- Your goal -
From the entries that follow, report every line in which "Task" occurs.

- Provided information -
--------
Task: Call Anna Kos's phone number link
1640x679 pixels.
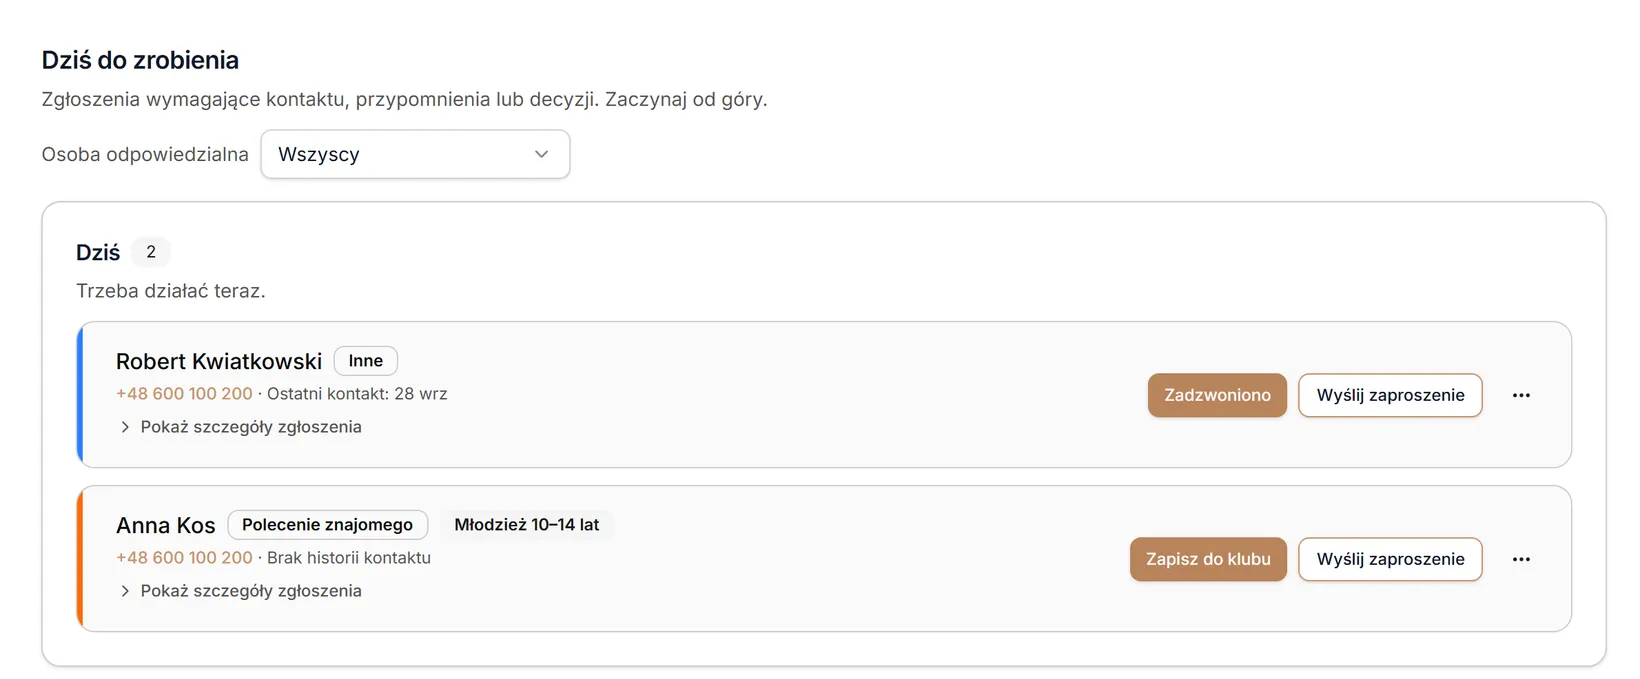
--------
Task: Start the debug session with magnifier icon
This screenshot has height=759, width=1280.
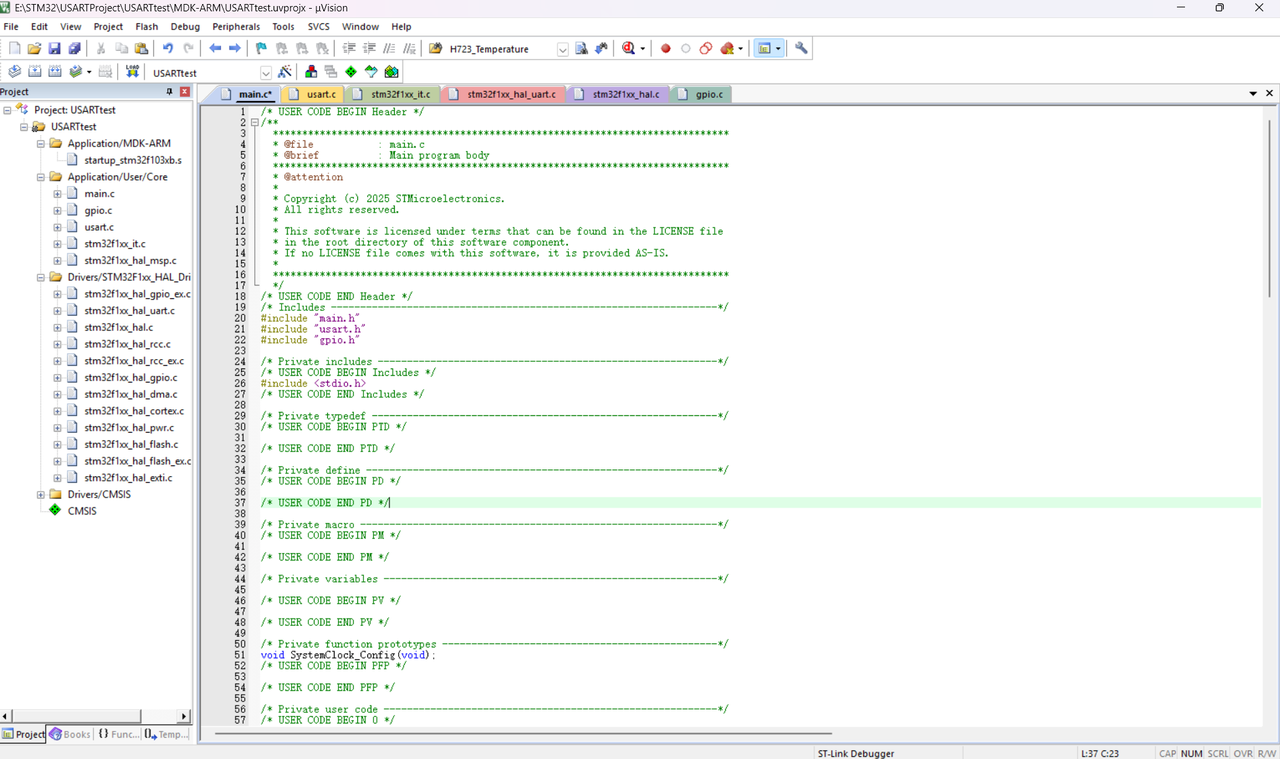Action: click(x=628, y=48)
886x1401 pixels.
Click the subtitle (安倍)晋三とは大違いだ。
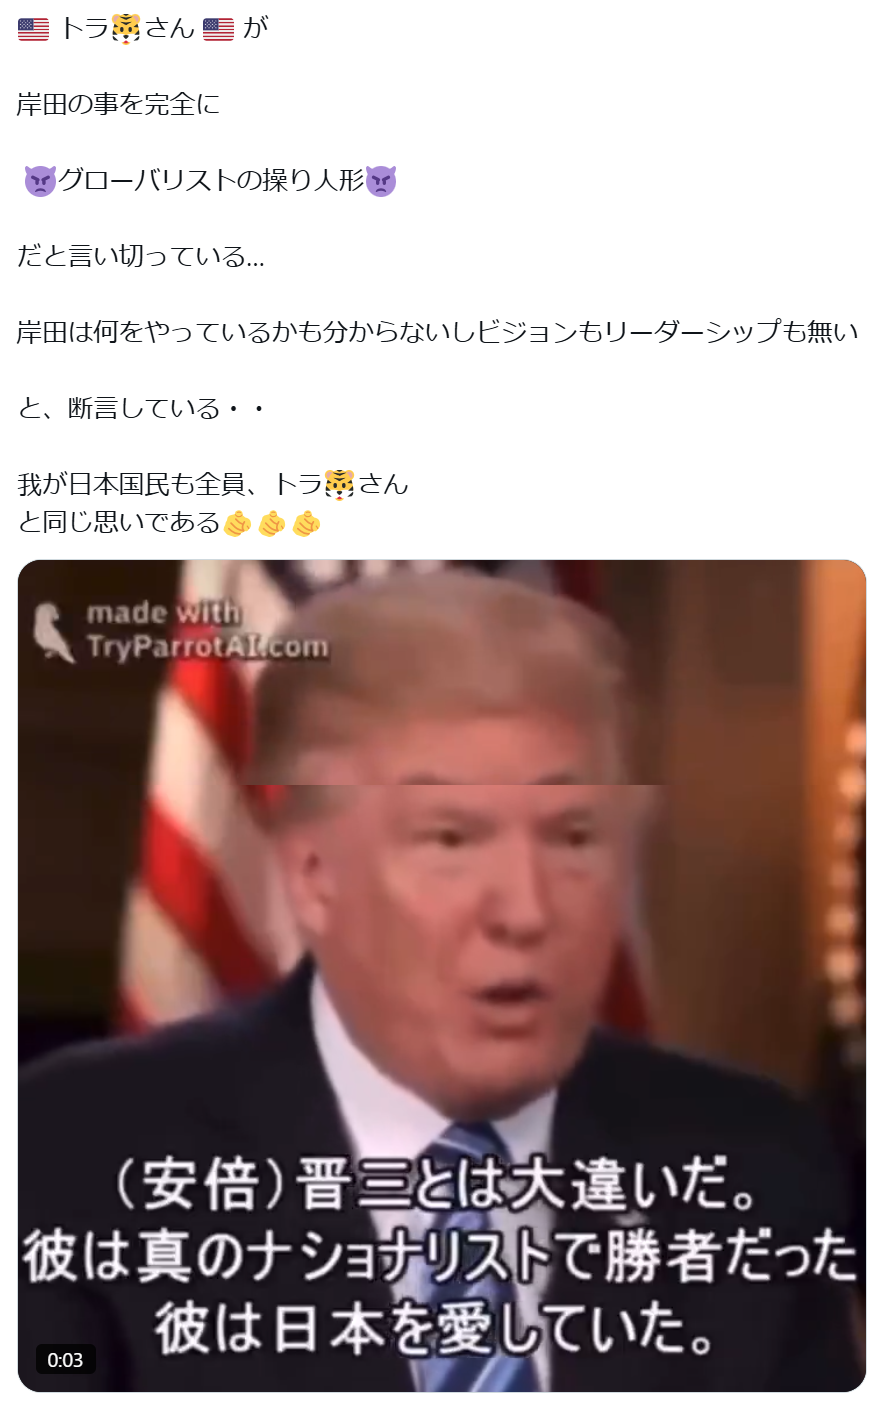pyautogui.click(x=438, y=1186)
--------
- Solution -
Task: Call Anna Kos's phone number link
Task: Start the debug session with magnifier icon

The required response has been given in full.